Le è stata dedicata una Parrocchia della Città nel 1940, mentre il culto è vivo a Pettineo (ME) e a Raffadali (AG), ove è Patrona principale e nella Chiesa Cattedrale di Tunisi, a lei intitolata.
Lo stesso giorno nel Martirologio Romano, la Chiesa commemora:
– Ad Auxerre nella Gallia lugdunense, in Francia, san Censurio, vescovo.
– A Parigi nel territorio della Neustria, sempre in Francia, san Landerico, vescovo, che per assistere i poveri in tempo di carestia si tramanda abbia venduto la sacra suppellettile e costruito un ospedale accanto alla cattedrale.
– A Rochester in Inghilterra, sant’Itamáro, vescovo, che, primo tra la gente di Canterbury ad essere chiamato all’ordine episcopale, rifulse per cultura e sobrietà di vita.
– A Dobrowo in Polonia, anniversario della morte di san Bogumilo, vescovo di Gniezno, che, dopo aver lasciato la sua sede episcopale, condusse qui vita eremitica, consumandosi in una vita austera.

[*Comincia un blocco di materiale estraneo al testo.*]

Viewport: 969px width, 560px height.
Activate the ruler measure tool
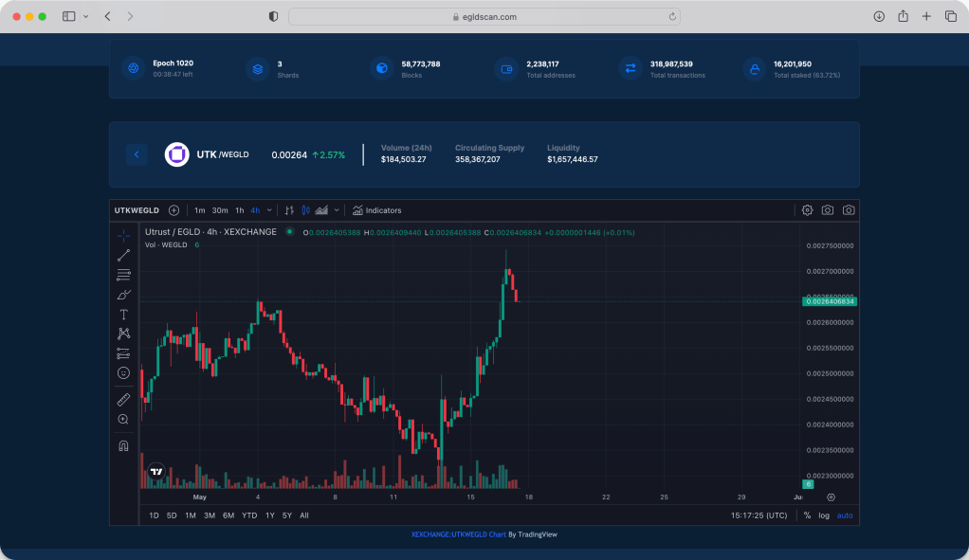pyautogui.click(x=123, y=400)
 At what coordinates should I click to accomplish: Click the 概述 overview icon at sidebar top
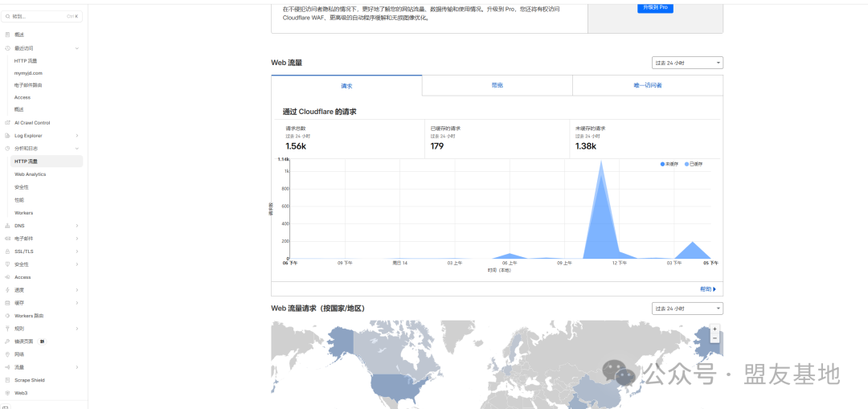7,35
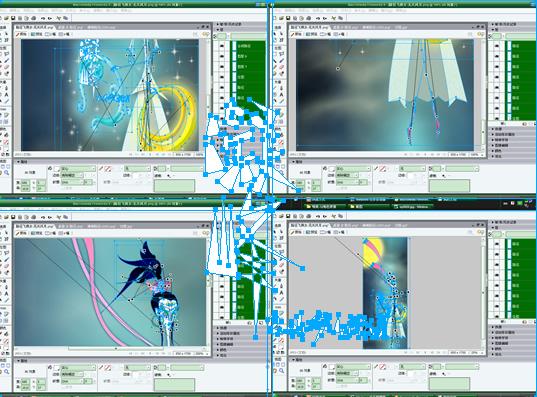
Task: Click the width input field under the narrow-artwork canvas
Action: click(x=300, y=381)

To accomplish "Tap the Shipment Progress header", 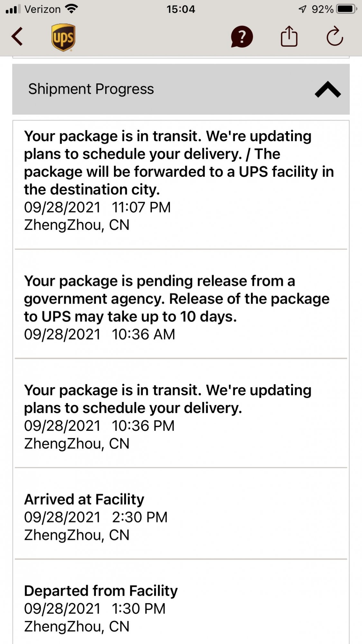I will (181, 89).
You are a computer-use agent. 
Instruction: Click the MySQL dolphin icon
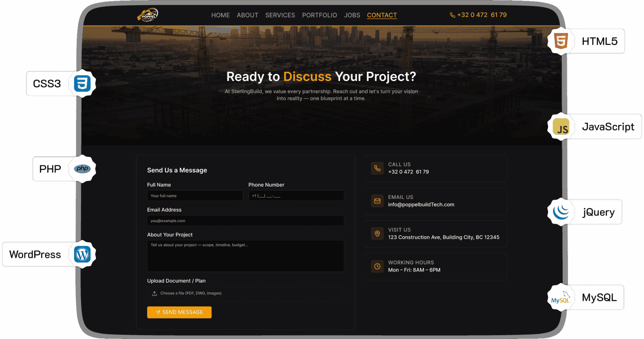click(x=561, y=298)
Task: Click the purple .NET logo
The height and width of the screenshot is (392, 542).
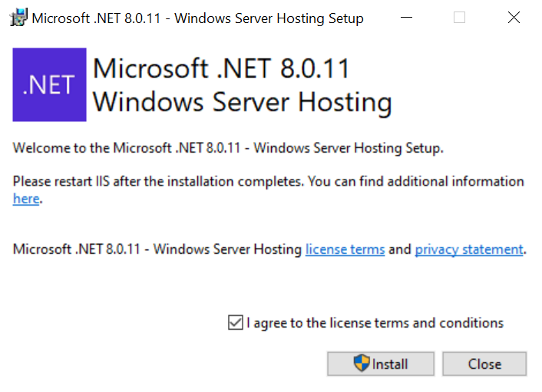Action: 49,84
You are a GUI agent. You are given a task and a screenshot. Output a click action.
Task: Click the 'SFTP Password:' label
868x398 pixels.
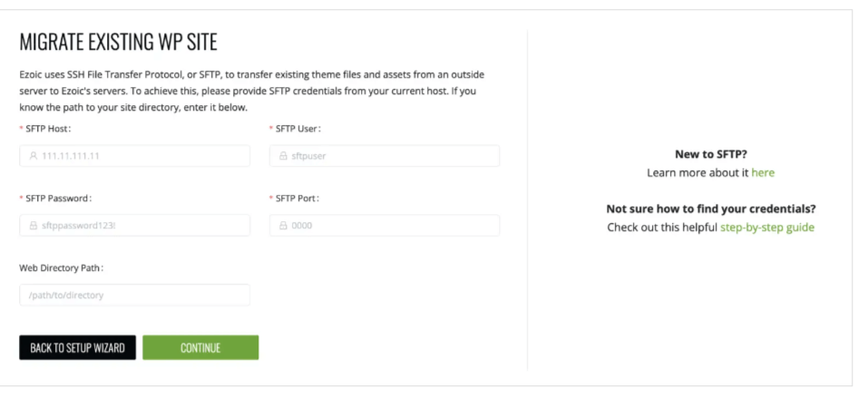point(55,199)
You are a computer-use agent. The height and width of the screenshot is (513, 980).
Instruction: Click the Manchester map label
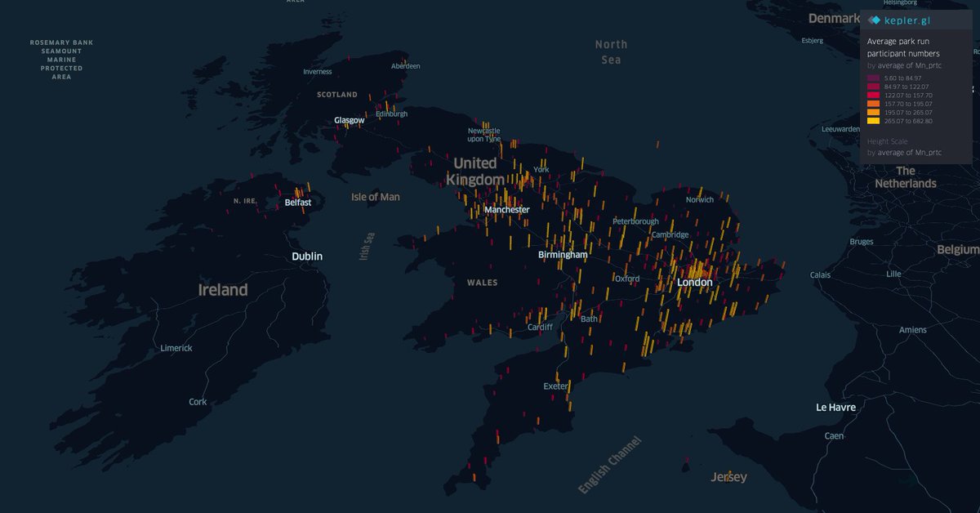click(x=506, y=210)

– A Bologna, beata Diana d’Andalò, vergine, che, superati tutti gli impedimenti posti dalla famiglia, emise voto di vita claustrale nelle mani dello stesso san Domenico, entrando nel monastero di Sant’Agnese da lei stessa fondato.
– A Treviso, beato Enrico da Bolzano, che, boscaiolo e analfabeta, distribuiva tutto ai poveri e, per quanto indebolito nel fisico, mendicava tuttavia saltuarie elemosine che spartiva con gli altri mendicanti.
– A Budapest in Ungheria, transito del beato Giovanni Dominici, vescovo di Dubrovnik, che, al termine della Peste Nera, riportò nei conventi dei Predicatori in Italia l’osservanza della disciplina e, mandato in Boemia e in Ungheria per contrastare la predicazione di Giovanni Hus, morì in questa città.
– A Londra in Inghilterra, beati martiri Tommaso Green, sacerdote, e Gualterio Pierson, monaco della locale Certosa, che, per essersi opposti alla rivendicazione da parte del re Enrico VIII dei supremi diritti in materia ecclesiastica, furono rinchiusi in un sordido carcere, dove, consunti dalla fame e dalla malattia, incontrarono una morte gloriosa.
– Nella città di Moerzeke-lez-Termonde vicino a Gand in Belgio, beato Edoardo Poppe, sacerdote, che, pur tra le difficoltà del suo tempo, con gli scritti e la predicazione diffuse nelle Fiandre l’istruzione cristiana e la devozione verso l’Eucaristia.